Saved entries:

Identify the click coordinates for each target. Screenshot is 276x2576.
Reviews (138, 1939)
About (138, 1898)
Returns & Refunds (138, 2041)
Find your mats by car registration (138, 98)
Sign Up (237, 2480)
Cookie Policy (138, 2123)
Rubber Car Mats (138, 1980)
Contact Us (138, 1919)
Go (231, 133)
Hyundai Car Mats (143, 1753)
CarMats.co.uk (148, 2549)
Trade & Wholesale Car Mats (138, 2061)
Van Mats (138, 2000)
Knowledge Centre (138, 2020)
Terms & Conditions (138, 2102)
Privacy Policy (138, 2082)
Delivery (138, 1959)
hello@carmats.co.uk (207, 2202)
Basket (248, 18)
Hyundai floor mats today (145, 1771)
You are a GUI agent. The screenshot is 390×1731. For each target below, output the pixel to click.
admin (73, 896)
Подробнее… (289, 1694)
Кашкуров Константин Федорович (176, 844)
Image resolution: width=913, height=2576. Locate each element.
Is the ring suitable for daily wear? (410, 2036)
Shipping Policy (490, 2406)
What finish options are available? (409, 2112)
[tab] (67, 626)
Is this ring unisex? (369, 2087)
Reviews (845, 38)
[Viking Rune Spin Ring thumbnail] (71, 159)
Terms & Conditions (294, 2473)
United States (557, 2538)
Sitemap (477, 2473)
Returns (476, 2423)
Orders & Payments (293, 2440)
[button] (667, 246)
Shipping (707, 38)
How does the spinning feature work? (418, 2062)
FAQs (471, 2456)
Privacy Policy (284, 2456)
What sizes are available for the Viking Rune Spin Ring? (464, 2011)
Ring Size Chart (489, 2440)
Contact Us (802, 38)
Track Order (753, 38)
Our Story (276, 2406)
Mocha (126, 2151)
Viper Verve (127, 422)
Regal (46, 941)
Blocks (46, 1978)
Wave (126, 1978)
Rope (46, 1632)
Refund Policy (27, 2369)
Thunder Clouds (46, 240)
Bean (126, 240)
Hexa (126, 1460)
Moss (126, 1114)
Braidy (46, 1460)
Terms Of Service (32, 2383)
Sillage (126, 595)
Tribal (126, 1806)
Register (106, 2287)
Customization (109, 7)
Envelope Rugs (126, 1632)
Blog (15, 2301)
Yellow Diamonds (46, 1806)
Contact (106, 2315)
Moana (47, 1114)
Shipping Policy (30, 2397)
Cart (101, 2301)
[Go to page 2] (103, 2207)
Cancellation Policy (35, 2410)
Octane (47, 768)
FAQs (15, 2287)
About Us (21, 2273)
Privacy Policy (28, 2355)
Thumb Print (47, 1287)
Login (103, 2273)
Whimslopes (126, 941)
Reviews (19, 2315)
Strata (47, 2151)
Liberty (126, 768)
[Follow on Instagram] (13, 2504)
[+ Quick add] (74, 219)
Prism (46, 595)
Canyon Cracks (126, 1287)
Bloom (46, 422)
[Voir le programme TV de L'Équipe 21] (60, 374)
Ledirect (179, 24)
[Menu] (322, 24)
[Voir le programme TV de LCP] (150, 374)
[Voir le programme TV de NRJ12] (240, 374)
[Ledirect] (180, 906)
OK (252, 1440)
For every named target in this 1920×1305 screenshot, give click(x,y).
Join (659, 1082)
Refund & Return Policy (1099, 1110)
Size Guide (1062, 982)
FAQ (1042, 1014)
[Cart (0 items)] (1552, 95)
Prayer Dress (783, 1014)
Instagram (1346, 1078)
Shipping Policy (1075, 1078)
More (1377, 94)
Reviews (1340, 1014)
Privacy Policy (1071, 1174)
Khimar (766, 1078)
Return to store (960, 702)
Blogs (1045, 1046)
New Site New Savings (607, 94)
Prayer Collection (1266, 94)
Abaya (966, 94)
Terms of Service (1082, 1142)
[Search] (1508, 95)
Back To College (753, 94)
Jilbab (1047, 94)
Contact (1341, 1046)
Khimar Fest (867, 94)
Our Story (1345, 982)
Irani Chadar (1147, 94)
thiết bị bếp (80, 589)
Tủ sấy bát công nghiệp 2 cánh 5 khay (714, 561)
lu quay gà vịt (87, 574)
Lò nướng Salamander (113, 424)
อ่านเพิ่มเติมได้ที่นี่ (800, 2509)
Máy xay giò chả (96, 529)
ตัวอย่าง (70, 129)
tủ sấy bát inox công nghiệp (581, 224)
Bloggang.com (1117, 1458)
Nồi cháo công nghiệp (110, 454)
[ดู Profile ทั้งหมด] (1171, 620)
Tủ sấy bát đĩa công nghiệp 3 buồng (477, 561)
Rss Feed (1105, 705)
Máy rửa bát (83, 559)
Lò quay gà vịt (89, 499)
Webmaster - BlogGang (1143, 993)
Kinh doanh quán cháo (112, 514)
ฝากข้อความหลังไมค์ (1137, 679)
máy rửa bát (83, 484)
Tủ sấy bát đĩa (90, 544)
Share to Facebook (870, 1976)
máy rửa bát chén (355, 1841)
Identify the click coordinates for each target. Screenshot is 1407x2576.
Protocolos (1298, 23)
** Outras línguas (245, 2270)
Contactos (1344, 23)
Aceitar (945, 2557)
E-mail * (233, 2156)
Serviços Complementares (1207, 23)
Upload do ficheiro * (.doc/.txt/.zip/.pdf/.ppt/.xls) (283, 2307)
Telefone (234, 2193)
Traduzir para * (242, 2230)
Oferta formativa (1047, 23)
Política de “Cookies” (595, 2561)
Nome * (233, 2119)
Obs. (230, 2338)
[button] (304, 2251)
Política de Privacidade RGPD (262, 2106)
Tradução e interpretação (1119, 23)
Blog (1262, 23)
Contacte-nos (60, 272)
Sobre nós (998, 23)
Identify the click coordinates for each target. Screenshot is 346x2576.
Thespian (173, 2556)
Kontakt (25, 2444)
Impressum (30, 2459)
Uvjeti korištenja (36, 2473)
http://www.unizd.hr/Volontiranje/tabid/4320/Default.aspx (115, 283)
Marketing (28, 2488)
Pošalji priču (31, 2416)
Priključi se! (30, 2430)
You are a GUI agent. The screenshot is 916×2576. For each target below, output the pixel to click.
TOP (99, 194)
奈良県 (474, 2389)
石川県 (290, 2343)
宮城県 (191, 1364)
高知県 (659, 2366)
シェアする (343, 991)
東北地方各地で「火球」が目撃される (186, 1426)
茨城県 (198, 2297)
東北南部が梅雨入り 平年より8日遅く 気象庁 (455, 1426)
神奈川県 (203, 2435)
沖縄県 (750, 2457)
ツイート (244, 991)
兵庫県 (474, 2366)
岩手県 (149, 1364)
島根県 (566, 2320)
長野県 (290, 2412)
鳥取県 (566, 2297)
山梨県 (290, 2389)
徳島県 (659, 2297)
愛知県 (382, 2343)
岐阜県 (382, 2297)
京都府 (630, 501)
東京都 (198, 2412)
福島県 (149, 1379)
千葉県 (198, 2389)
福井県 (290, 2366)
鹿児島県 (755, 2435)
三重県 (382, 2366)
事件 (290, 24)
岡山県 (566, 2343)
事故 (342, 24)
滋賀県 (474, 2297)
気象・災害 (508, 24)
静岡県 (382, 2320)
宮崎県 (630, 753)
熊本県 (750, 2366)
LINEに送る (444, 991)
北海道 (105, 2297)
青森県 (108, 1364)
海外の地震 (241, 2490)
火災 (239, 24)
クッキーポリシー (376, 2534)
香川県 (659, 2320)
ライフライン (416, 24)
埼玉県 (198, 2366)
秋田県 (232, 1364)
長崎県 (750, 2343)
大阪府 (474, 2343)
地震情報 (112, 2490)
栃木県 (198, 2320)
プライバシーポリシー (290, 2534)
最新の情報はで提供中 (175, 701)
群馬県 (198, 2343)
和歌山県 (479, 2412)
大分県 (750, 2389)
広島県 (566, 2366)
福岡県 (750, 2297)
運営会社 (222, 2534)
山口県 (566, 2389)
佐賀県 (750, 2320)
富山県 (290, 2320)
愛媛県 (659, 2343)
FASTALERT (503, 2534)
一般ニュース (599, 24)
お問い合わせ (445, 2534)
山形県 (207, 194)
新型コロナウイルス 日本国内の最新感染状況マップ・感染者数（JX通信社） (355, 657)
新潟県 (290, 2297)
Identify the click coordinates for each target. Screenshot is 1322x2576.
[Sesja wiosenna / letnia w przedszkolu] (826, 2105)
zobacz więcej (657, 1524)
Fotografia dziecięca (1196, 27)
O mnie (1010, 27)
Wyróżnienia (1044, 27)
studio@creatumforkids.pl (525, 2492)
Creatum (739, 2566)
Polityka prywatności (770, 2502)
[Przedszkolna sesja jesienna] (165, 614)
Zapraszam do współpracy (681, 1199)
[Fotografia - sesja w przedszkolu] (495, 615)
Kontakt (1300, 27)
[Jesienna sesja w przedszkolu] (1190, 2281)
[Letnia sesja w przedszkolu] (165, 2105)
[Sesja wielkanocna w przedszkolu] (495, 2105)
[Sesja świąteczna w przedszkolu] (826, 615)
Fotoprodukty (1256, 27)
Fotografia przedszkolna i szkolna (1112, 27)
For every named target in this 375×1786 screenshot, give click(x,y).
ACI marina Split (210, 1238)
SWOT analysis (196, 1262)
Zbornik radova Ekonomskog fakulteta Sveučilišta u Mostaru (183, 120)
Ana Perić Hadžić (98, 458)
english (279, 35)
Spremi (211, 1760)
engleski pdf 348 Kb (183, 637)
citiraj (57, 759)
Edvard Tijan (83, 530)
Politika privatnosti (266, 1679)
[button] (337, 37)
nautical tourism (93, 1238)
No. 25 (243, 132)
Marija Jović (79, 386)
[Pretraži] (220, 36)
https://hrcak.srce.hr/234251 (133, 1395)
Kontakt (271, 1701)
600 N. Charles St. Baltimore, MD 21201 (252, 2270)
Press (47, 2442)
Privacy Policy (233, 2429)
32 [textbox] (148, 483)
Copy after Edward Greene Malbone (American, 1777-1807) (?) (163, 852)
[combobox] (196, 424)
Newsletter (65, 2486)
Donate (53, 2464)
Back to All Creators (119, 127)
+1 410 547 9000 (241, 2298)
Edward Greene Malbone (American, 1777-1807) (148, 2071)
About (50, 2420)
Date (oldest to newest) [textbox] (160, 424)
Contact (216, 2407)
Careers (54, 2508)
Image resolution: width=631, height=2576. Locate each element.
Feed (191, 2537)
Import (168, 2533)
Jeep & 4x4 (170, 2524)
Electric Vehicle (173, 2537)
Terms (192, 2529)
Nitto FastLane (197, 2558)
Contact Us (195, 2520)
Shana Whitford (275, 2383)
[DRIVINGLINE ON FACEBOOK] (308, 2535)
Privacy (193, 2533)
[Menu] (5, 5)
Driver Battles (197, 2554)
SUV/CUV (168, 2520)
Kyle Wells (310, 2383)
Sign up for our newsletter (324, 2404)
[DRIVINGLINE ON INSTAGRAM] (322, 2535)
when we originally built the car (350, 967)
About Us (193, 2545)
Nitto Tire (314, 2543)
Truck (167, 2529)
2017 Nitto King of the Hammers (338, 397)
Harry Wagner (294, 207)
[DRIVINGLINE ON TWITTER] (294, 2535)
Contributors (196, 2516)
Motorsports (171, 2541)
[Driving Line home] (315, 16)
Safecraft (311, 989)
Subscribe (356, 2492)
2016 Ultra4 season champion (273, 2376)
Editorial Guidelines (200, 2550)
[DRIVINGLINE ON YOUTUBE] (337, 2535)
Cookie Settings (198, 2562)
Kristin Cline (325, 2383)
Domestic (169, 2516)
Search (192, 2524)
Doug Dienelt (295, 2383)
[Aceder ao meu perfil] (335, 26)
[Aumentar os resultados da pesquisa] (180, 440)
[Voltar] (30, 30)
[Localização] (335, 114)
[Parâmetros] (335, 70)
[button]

:: Prompt ::
Output the lines from the one with "[Driving Line home] (315, 16)" through the end of the records above, exactly, including both ends, and nothing besides.

:: Answer ::
[Driving Line home] (315, 16)
Safecraft (311, 989)
Subscribe (356, 2492)
2016 Ultra4 season champion (273, 2376)
Editorial Guidelines (200, 2550)
[DRIVINGLINE ON YOUTUBE] (337, 2535)
Cookie Settings (198, 2562)
Kristin Cline (325, 2383)
Domestic (169, 2516)
Search (192, 2524)
Doug Dienelt (295, 2383)
[Aceder ao meu perfil] (335, 26)
[Aumentar os resultados da pesquisa] (180, 440)
[Voltar] (30, 30)
[Localização] (335, 114)
[Parâmetros] (335, 70)
[button]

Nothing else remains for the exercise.